Uşak’ta etkili bir nüfuz kuran bir diğer şahsiyet Uşak Voyvodası Acemoğlu Seyyid Ahmed’dir. Kardeşi Kara Şahin ile birlikte 1790’da Osmanlı-Rus savaşı için çağrıldığı sefere gitmeyince şikâyetler üzerine takibata uğradı. Anadolu Valisi Hacı Ali Paşa’nın görevlendirdiği kuvvetleri Uşak’ın Öksüz köyündeki çatışmada bozguna uğrattı. Ardından Uşak şehrine giderek tahkim ettiği kaleye yerleşti. Silâhlı işgale uğrayan Uşak halkı, Acemoğlu’nun tarafında yer almak zorunda kaldı. Üzerine sevkedilen Ali Paşa şehri topa tutmak için hükümetten izin istediyse de bu sırada Acemoğlu bir yolunu bularak kaçtı. Kapandığı kale yıkıldı, mallarına devletçe el konuldu. XIX. yüzyılın ikinci yarısında Uşak’a gelen Charles Texier, Acemoğlu Seyyid Ahmed’den Hacı Murad oğlu diye bahseder. İstiklâl sevdasına düşen bu derebeyinin Uşak Kalesi’ni tahkim ettiğini, erzak ve mühimmatla doldurduğunu bildirir. Ardından şehir XX. yüzyılın başlarına kadar sakin ve huzurlu bir dönem geçirdi. Millî Mücadele yıllarında Uşak’ta Müdâfaa-i Hukuk Hey’et-i Milliyyesi adlı cemiyet kuruldu. İttihat ve Terakkî Cemiyeti’nin bir uzantısı olan Karakol Cemiyeti ile irtibat kuran bu cemiyete halk gereken ilgiyi göstermedi. 30 Temmuz 1919’da İbrâhim Bey’in (Tahtakılıç) başkanlığında Uşak Redd-i İlhak Cemiyeti teşekkül etti. Ağustos 1919’da toplanan Alaşehir Kongresi’nin ardından bu cemiyetin adı Hareket-i Milliyye ve Redd-i İlhak Cemiyeti Hey’et-i Merkeziyyesi şeklinde değiştirildi. 31 Temmuz 1920’de Mustafa Kemal Paşa, Uşak’a gelerek Kuvâ-yi Milliye birliklerini denetledikten yaklaşık bir ay sonra Yunan kuvvetleri Uşak’ı işgal etti (29 Ağustos 1920). Bu işgal iki yıl sürdü. 26 Ağustos 1922’de Afyon’da başlayan Büyük Taarruz neticesinde Uşak 1 Eylül 1922’de işgalden kurtuldu. Ancak geri çekilen işgal kuvvetleri geçtikleri yerleri yakıp yıktı, Uşak’a da büyük zarar verdi. Üç mahalle tamamen, bir mahalle ise kısmen yandı. Bu yangınlar sırasında pek çok ev, dükkân, cami, mescid, medrese harap oldu. Sadece şehirde 1000’in üzerinde insan öldürüldü.
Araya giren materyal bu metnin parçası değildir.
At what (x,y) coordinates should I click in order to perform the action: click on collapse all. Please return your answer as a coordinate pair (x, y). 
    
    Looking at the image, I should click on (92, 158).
Fizikî Yapı, Nüfus ve Ekonomik Durum. Uşak’ın en eski yerleşim yeri kuzeydoğu kesiminde kurulan Aybey mahallesidir. Şehir zamanla bu mahallenin güneyine doğru büyüyerek gelişti. Kâtib Çelebi, Uşak’ın Murat dağının yakınında bir dere içinde kaleli bir kasaba olduğunu yazar. Evliya Çelebi ise kalenin harap durumda bulunduğunu, şehir halkının Celâlî eşkıyası korkusundan kale surlarını 5 arşın yüksekliğinde ve 2000 adım uzunluğunda yeniden inşa ettiğini söyler. Ona göre kale beş kapılı olup doğusunda Banaz, kıble tarafında Honaz, güneyinde Komar, batısında Kula ve kuzeyinde Gediz Kapısı yer alır. Kare şeklinde tuğla ve taşla yeniden inşa edilen surlar pek sağlam değildir. Kalenin yalnızca Banaz tarafında Buğdaypazarı Kapısı’nda hendeği bulunmaktadır. Suyun öte tarafına tek gözlü taş köprüden geçilir; namazgâh ve kabristan bu taraftadır. Kalenin dizdarı, askeri ve cephanesi de yoktur. Şehrin fizikî yapısı ve nüfusu hakkında tahrir kayıtlarından önemli bilgiler edinilir. 926 (1520) tarihli Tahrir Defteri’ne göre Uşak on mahalleden teşekkül etmektedir. 937’de (1530) on bir mahalle, 978’de (1570) on iki mahalle mevcuttur. Bu mahalleler cami-mescid ve şahıs ismi taşıyan mahalleler olarak ikiye ayrılmaktadır. Bir cami veya mescid etrafında kurulan mahalleler Cami, Hacı Hasan Mescidi, Hacı Sıddık Mescidi, Memi Çelebi Mescidi, Aybey Mescidi, Meşhed Mescidi, Hacı Hızır Mescidi, Süleyman Fakih Mescidi, Hacı Yararlu Mescidi ve Kassab Hasan Mescidi mahalleleridir. Şahıs ismi taşıyan mahalleler ise Burhan Fakih ile Celâl (Cedîd) mahallesidir. 1090 (1679) tarihli Avârız Defteri’nde ve 1260 (1844) tarihli temettuat defterlerinde Uşak’ın dokuz mahallesi zikredilir. Bunlar Aybey, Kamer, Cuma, Sabah, Eslice, Hacı Hızır, Burhan Fakih, Hacı Hasan ve Karaağaç’tır. Hacı Hasan mahallesinde müslümanlarla gayri müslimler beraber yaşamaktadır. 1890 tarihli Hudâvendigâr Vilâyeti Salnâmesi’nde şehirde on bir mahalle kayıtlıdır.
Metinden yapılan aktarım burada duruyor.